Все понимаю! И никогда его не спрашиваю, не подтруниваю. Когда одна из них (их несколько, голоса разные и способ осведомления по телефону о нем разный) просит позвать товарища Дыбенко и нарывается на меня, мне вдруг делается неприятно. Безотчетно, стихийно неприятно. И особенно когда они явно подыскивают, как себя назвать. «Скажите, спрашивает сестра Петрова» или «Это говорит — секундное замешательство, пауза — это говорят из партячейки академии». — «Товарища Дыбенко нет», — кладу трубку, а сердце почему-то бьется. И в ушах что-то стучит. И горько, и обидно. Зачем эти псевдонимы? […] Значит, с ним уславливались? Это чтобы я не узнала? […] Самое обидное — этот сговор против меня. Павел! Павел! Почему не сказать прямо? […] Нет, хуже, больнее будет. Лучше не знать подробностей.

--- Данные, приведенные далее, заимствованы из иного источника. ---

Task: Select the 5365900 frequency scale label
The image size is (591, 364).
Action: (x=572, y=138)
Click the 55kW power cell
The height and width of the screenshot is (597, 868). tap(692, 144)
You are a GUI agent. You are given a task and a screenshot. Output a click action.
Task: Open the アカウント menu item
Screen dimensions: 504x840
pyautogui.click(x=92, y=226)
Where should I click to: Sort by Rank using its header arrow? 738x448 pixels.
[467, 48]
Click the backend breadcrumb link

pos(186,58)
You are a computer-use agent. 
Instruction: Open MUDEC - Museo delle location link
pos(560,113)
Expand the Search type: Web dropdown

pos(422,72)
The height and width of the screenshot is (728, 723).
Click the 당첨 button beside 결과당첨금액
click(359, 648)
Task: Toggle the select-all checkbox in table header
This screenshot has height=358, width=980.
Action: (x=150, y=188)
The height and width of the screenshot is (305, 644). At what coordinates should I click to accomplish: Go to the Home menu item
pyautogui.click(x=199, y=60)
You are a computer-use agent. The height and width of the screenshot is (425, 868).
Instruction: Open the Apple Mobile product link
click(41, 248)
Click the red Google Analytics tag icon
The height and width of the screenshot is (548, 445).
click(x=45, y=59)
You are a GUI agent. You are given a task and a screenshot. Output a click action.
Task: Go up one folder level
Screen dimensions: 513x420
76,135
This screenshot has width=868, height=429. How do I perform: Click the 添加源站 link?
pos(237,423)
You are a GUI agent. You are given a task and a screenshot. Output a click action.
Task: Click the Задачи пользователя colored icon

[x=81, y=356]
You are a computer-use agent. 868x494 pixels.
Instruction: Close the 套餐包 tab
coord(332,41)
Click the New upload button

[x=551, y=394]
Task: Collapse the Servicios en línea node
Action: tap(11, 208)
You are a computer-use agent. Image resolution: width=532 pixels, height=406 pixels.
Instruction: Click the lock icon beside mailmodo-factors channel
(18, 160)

[…] Приходит Павел. «Тебя вызывала сестра Петрова — очевидно, одна из твоих красавиц?» — «Не знаю такой». Сказано с таким пожатием плеч, что вдруг кажется, что я ошиблась, и делается легко […]. Но дня через два — опять «сестра Петрова» [.] а дня через три женский голос (как будто тот же), передаю с равнодушным видом Павлу: «Тебя кто-то спрашивает». — «Здравствуйте. Узнал, конечно. Очень занят был эту неделю. Часов в шесть в пятницу? Постараюсь. До свидания». Голос нарочито сухой и официальный, но первая фраза: «Узнал, конечно» […] заставляет меня будто услышать и ее заигрывающий вопрос: «Узнали меня?»
[…] И все же я себя усовещаю. И не позволяю поддаваться «атавизму». Как-то в момент душевной распахнутости со стороны Павла (это у него бывает, когда он не то что «навеселе», а «на подъеме») он стал говорить о своей любви ко мне и о том, что все остальное «ерунда», «если и есть, так чисто платоническое», причем слово «платоническое» Павлуша […] применяет тогда, когда дело идет о «физиологии». […] Раздвоенности у такой здоровой натуры, как Павел, нет, баб он вообще презирает. Я для него не женщина, а нечто другое, свое, родное, близкое и «старшее», та, которой он «верит». А те — я знаю — именно «платоническое» в Павлином смысле. И все-таки… […]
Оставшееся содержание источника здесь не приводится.